In my opinion it's also the result of management being disconnected from the platform that it manages, and not knowing fully the implications of their own decisions.
Great read.
I HATE PUBLICLY OWNED COMPANIES I HATE PUBLICLY OWNED COMPANIES I HATE PUBLICLY OWNED COMPANIES
Hell, any such company is going to pursue infinite growth and always aim to squeeze as much money as possible from it's costumer base in the short term.
My guess is that because there is currently a big possibility of economic turmoil and these companies are appealing to investors, advertisers,etc. and trying to gain as much capital in order to look stable.
As soon as you go public, your stock is your main product. Sucks every time it happens.
Some people have come up with the word "enshittification" to describe the basic cycle of modern web services.

[Data for locating words and elements]
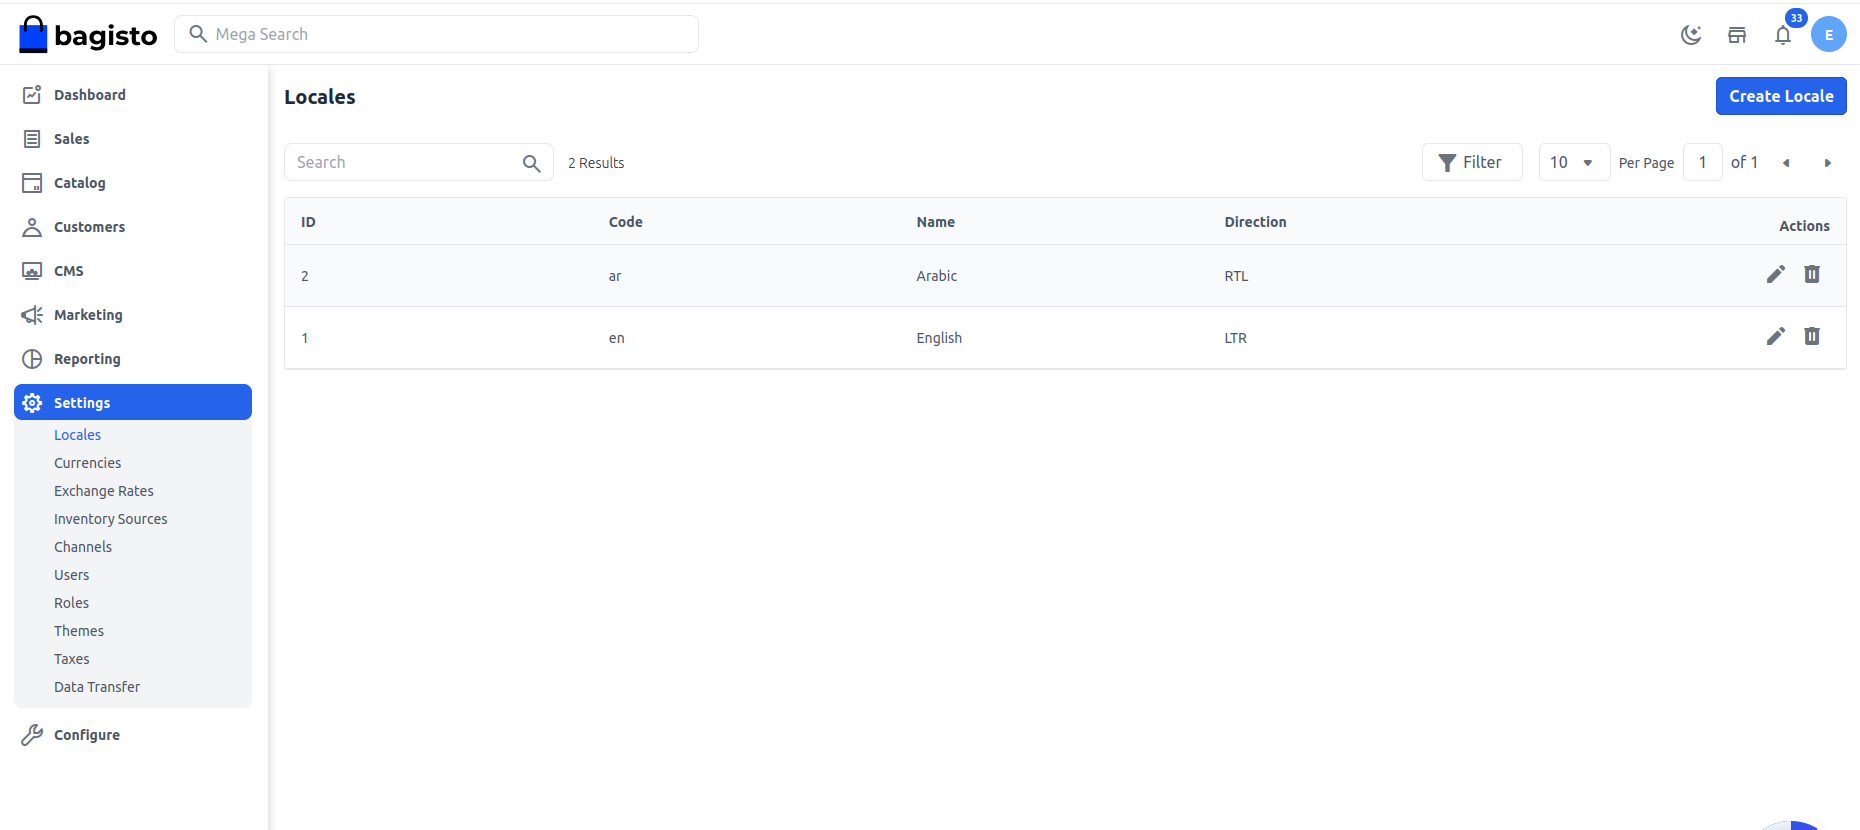The height and width of the screenshot is (830, 1860).
Task: Toggle dark mode with the moon icon
Action: [x=1691, y=35]
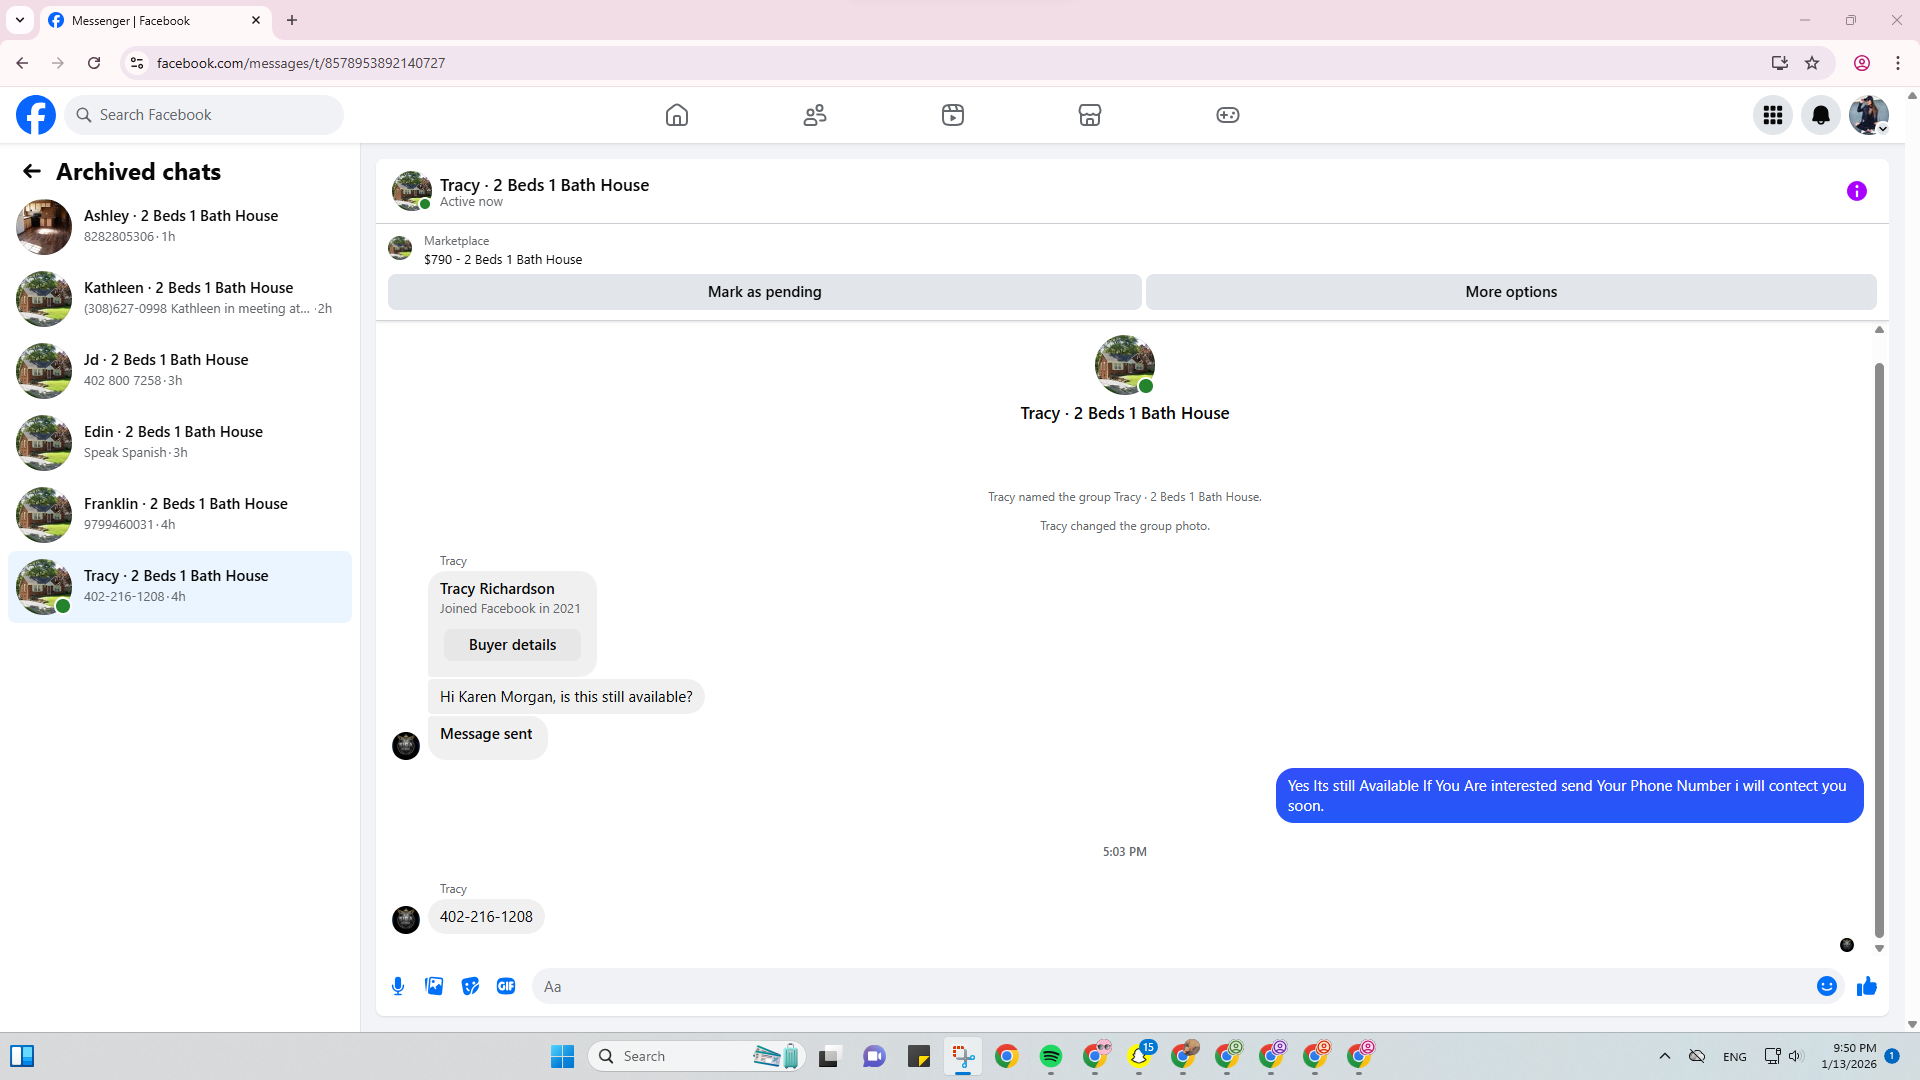
Task: Go to the Facebook Home tab
Action: point(677,115)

Exercise description: Write the next part of the comment thread about publicly owned companies and the decline of web services, beginning after its final sentence.

Exercise output:
The cycle consists of three parts:
- You make the service that attracts new users by providing what they want. Often you do that at a loss, because your goal is to gain a big enough userbase for steps 2 and 3.
- Once there's enough users, you shift to attracting commercial interests instead -- vendors if you're running a store, advertisers or celebrities or other "big clients" if you're a social network, etc.
- Once both users and commercial interests are hooked, you can start tightening all the rules and switching completely to profiting yourself and your shareholders.